For David Davis all seems startlingly clear.  He proclaims today:

“What we should do is, in my view, clear. We should have a referendum, not on the treaty, but on the negotiating mandate that the British Government takes to the European Union.

“The question should contain four or five specific strategic aims which clearly summarise our objectives.

“The sort of things we might include are: recovering control over our criminal justice, asylum and immigration policies; a robust opt-out of the European Charter of Fundamental Rights; serious exemptions to the seemingly endless flood of European regulations which cost the UK economy billions of pounds each year; a recovery of our rights to negotiate on trade; exemption from European interference into trade in services and foreign direct investment rules; and an exemption from any restrictions on our foreign policy.

“The referendum should be the first piece of legislation in the new parliament, and should be held within three months of the election.

“Some fear this would become an ‘in or out’ referendum, a decision on whether to continue our membership of the European Union. It would be nothing of the sort. Killing this tired old canard is one of the reasons the referendum question has to be absolutely clear in language and intent.

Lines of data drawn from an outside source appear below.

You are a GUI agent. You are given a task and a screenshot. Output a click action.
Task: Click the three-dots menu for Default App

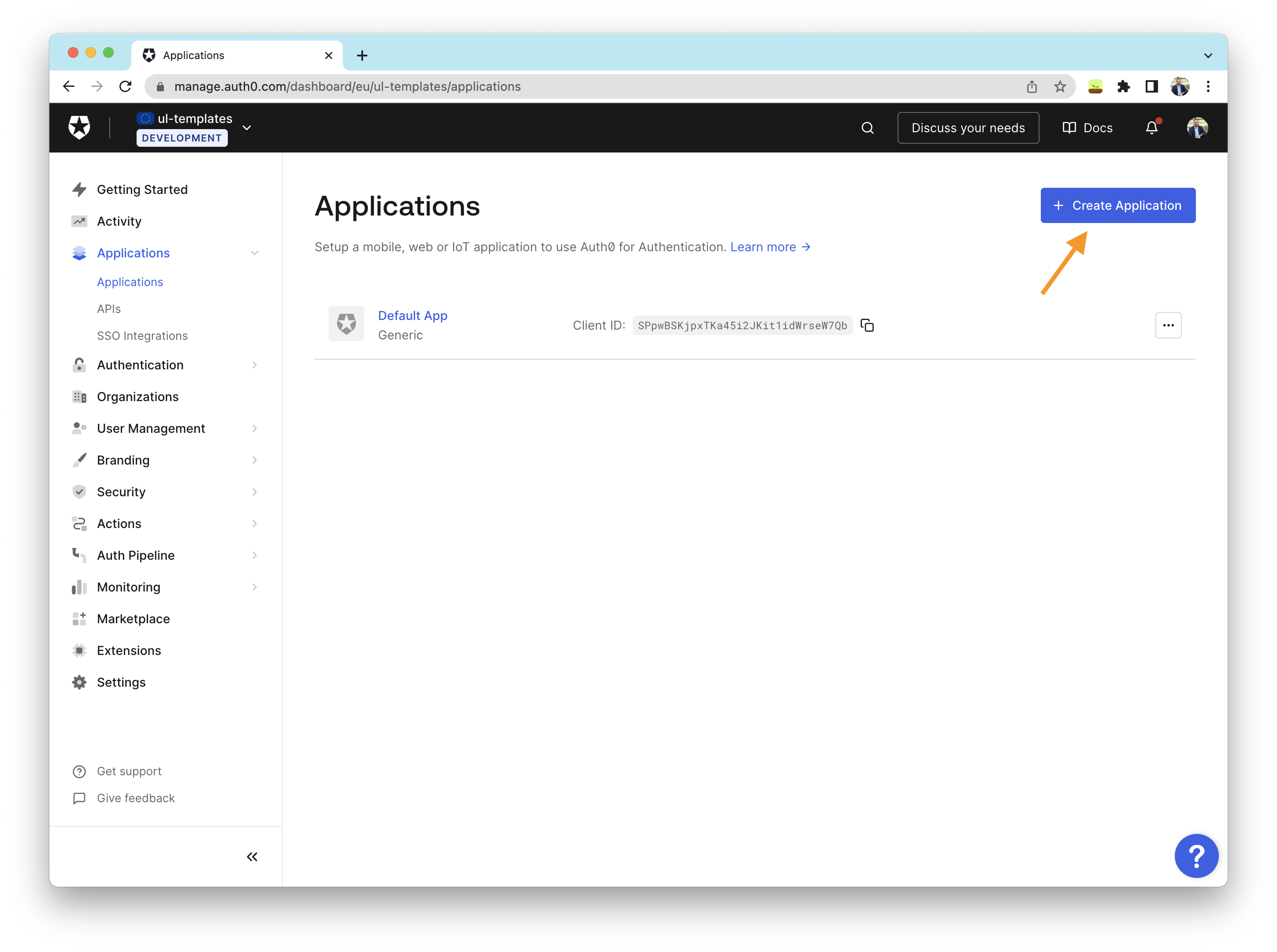pyautogui.click(x=1168, y=325)
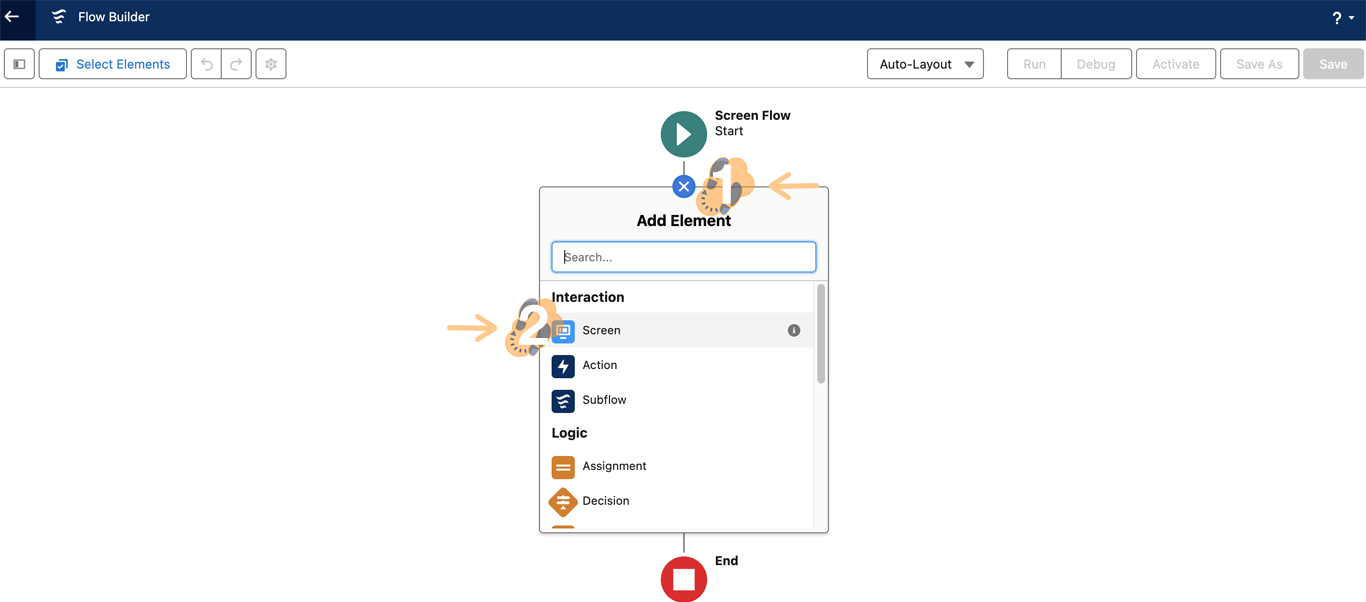Redo the last change
1366x602 pixels.
[236, 64]
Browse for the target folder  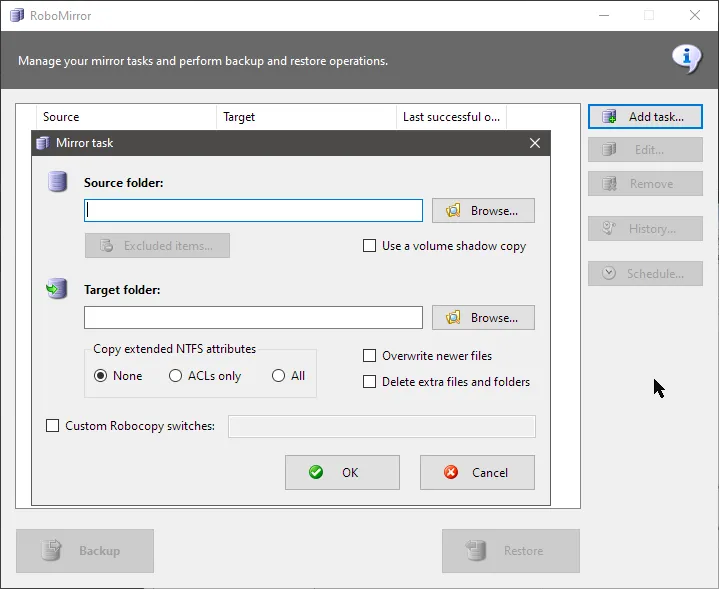pos(483,318)
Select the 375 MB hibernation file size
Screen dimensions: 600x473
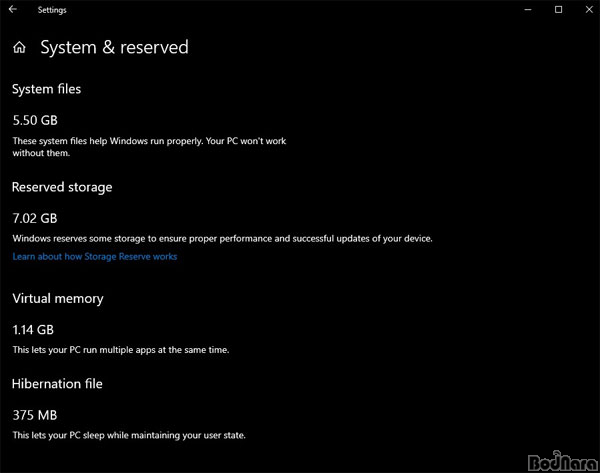point(35,415)
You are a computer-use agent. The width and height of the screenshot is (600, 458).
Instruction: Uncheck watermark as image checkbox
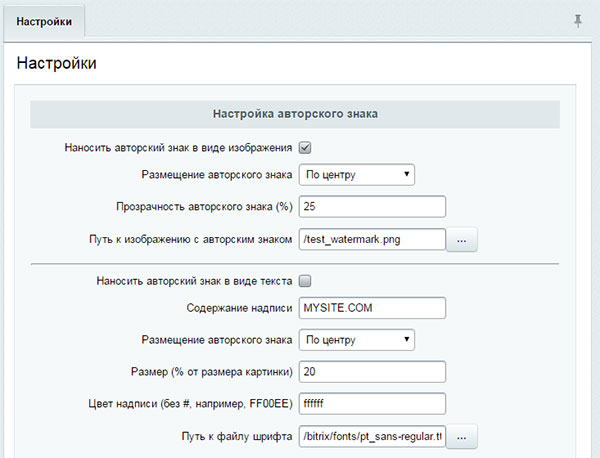tap(306, 147)
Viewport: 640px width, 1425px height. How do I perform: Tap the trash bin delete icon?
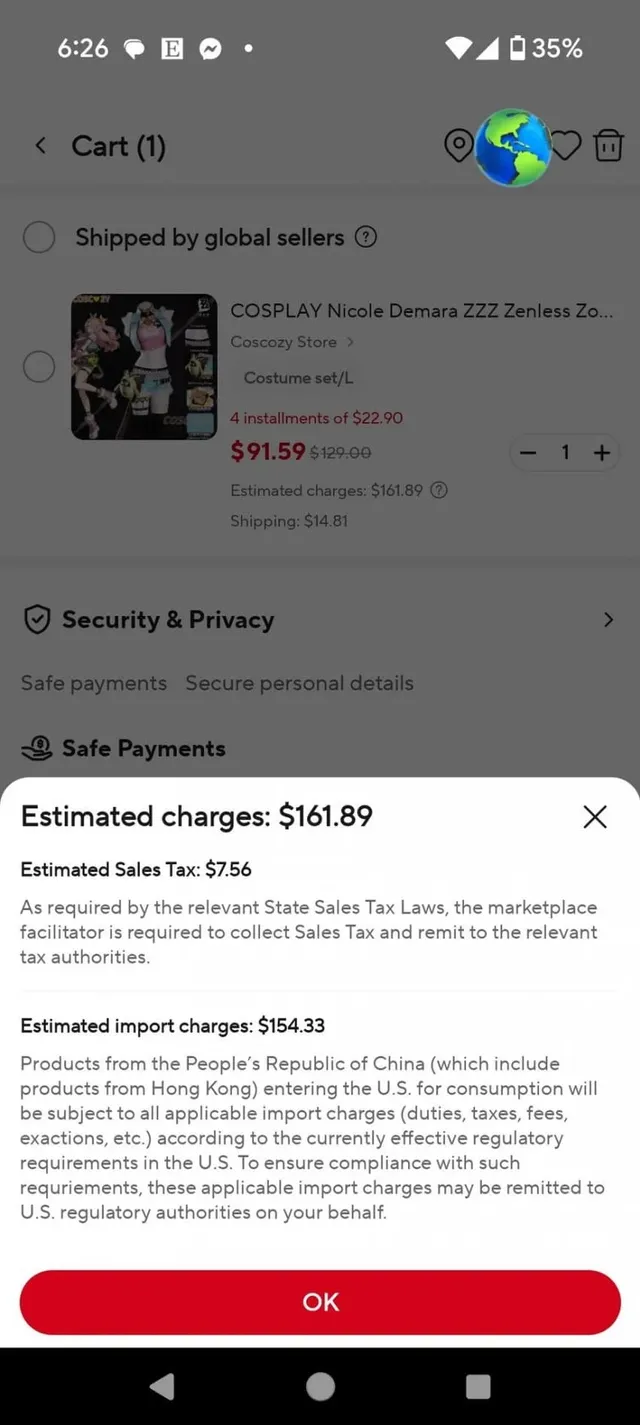click(608, 146)
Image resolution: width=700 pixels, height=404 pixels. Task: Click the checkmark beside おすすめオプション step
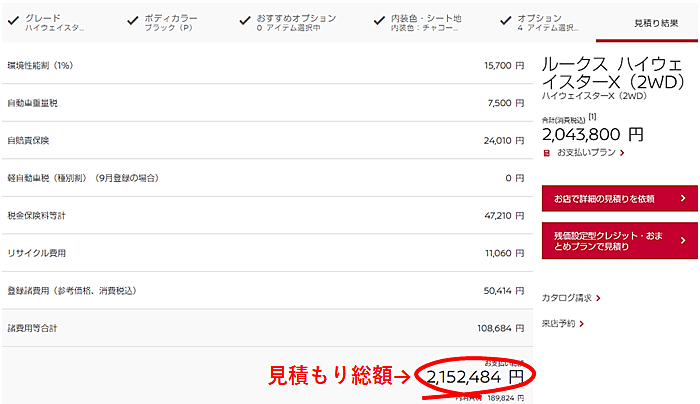click(x=246, y=20)
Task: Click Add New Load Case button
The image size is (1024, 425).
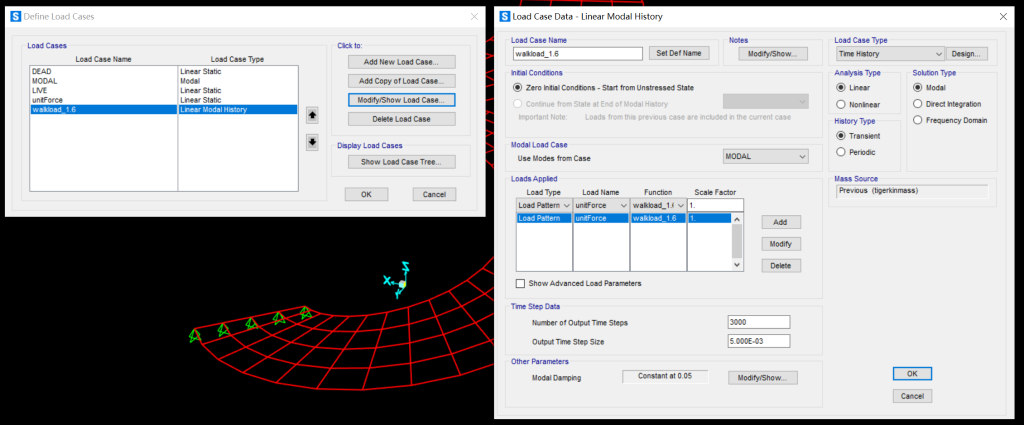Action: [x=401, y=62]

“Of course it is possible that we will not achieve every change we want.

If that is the outcome, we should give the British people the right to accept or reject it in a further referendum.”

So that’s all right then Mr. D.  Hold a referendum which will have no status whatsoever with the EU Council of Ministers, the European Commission or even the European Parliament and then seek to impose Tory Party prejudices on the EU as a whole.  Wow, that’s one hell of a policy.  I’m glad you believe it Mr. Davis because I can assure you no-one in the EU will give it even the smallest chink of the light of day, your referendum notwithstanding.

This David Davis nonsense only serves to highlight Tory wrong headedness on Europe.  The Davis faction, which to an outside observer seems to be the Tory grassroots, most Conservative MPs and the majority of the Shadow Cabinet, are quite honestly living in la la land.  It will simply not be possible to do what they want.  It is not a credible policy.

Since the Lisbon Treaty for the first time allows existing EU member states to withdraw from the European Union, the only referendum which makes any sense at all is the one on whether the UK remains in the EU or comes out.    

 David Davis in his article rejects such a referendum on EU membership, presumably because he thinks the he and the anti-Europeans would lose.

 The views of the Tory Party, as opposed to those of David Cameron, on Europe obviously remain confused to put it mildly.  It will be interesting to see whether my hunch that Cameron will go with his Party turns out to be correct.